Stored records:
******

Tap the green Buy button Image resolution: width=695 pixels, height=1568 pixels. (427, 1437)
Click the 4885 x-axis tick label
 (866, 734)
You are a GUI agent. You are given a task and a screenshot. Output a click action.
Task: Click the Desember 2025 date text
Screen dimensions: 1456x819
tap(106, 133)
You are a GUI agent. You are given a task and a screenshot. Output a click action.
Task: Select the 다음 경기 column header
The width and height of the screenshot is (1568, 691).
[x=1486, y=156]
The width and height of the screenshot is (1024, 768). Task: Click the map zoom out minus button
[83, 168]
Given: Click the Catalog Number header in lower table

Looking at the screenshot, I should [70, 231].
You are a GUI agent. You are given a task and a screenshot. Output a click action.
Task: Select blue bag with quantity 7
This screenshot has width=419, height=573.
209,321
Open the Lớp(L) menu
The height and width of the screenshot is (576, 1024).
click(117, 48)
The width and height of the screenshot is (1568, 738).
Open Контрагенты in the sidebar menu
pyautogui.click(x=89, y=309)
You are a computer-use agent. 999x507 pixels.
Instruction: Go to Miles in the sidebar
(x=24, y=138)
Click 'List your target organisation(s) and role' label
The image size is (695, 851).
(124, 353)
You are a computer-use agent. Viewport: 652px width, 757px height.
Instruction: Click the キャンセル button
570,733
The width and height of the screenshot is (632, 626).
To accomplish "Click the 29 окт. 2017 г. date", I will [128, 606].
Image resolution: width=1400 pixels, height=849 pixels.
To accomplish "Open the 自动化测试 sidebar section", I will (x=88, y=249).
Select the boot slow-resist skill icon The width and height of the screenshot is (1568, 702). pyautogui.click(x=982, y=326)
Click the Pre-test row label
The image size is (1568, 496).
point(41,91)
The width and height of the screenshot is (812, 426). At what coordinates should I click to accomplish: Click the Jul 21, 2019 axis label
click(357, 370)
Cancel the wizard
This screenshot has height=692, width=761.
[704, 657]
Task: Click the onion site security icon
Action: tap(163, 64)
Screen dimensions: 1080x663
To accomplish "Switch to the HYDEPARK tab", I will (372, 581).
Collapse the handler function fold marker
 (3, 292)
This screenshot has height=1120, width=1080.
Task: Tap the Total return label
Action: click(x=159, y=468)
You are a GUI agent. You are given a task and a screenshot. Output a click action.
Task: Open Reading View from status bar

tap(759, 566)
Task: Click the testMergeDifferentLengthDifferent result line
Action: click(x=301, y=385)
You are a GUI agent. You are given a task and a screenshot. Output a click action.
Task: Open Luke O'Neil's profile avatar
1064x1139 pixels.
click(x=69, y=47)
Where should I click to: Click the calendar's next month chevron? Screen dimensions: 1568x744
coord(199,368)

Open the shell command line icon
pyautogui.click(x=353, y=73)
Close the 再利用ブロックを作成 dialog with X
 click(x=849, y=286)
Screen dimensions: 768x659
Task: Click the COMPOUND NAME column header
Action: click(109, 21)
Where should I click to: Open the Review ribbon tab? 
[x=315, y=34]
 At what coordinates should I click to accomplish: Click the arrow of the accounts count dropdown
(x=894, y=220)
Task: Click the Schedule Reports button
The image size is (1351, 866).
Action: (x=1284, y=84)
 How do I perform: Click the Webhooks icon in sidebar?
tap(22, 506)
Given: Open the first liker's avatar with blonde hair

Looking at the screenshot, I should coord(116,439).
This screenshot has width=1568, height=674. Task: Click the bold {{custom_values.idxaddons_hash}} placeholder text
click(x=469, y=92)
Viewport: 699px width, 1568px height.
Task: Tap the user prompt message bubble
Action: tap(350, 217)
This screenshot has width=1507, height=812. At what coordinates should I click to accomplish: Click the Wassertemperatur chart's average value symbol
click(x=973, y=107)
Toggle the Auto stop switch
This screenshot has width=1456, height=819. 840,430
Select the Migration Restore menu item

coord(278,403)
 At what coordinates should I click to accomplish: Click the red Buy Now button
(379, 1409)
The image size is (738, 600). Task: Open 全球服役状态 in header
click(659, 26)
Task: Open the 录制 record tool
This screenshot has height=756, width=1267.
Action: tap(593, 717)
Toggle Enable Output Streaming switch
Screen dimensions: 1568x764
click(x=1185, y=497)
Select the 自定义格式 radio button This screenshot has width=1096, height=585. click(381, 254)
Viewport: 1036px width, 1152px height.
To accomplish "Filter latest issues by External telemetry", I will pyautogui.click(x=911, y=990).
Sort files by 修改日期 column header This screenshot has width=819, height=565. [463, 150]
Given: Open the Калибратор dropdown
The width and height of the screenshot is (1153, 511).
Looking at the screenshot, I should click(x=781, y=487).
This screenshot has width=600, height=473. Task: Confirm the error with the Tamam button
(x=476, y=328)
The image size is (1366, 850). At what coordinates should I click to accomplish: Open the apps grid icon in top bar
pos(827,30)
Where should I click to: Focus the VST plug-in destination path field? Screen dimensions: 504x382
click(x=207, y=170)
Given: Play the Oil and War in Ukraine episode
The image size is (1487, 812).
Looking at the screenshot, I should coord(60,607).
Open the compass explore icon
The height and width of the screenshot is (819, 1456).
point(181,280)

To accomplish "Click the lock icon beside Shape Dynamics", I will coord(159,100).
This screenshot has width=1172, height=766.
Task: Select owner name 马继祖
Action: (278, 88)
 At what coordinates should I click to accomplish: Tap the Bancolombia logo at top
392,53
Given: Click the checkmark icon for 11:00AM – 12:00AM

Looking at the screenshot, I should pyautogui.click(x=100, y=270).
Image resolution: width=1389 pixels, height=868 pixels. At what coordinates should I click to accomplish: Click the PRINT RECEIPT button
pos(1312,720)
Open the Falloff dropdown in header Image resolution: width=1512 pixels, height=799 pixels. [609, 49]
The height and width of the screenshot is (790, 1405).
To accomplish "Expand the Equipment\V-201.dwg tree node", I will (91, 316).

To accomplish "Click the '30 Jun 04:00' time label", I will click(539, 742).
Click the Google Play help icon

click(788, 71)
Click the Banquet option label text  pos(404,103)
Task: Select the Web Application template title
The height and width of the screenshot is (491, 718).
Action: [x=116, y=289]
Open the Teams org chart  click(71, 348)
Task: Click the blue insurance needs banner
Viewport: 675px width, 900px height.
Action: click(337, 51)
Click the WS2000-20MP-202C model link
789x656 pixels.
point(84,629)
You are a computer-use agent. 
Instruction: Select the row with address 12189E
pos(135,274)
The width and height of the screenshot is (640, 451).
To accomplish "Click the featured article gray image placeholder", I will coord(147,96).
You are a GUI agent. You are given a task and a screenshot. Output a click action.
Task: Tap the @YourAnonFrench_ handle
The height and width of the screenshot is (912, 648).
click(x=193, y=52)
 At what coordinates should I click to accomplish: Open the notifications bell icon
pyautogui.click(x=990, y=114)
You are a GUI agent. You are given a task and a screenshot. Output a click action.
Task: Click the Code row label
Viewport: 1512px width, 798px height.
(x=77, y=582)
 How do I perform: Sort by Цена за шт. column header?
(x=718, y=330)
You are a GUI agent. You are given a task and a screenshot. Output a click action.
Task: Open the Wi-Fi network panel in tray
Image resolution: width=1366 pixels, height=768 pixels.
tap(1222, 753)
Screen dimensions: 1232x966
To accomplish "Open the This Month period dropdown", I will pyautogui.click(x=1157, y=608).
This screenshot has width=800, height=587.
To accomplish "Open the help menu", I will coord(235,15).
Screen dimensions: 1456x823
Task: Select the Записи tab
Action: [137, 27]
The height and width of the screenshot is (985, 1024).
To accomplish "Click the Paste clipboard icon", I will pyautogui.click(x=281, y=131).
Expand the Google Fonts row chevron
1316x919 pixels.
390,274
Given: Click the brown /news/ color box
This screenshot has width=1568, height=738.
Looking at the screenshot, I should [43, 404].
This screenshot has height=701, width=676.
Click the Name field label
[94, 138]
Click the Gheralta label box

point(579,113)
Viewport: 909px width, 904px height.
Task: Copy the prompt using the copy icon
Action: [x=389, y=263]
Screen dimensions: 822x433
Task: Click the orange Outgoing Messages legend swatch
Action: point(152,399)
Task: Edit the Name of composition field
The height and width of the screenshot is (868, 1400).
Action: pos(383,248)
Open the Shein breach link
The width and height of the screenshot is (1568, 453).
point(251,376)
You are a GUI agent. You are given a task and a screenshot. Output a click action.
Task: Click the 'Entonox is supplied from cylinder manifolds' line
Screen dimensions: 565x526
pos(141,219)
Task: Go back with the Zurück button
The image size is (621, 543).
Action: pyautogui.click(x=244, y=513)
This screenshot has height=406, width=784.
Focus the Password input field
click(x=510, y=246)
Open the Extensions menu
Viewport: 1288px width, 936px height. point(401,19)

******

# [DIRECTION]
Reproduce word for word the stretch of the records from the very start through the line that contains "tap(106, 133)", including both ends.

# [THE COMPLETED TASK]
Tap the green Buy button Image resolution: width=695 pixels, height=1568 pixels. (427, 1437)
Click the 4885 x-axis tick label
 (866, 734)
You are a GUI agent. You are given a task and a screenshot. Output a click action.
Task: Click the Desember 2025 date text
Screen dimensions: 1456x819
tap(106, 133)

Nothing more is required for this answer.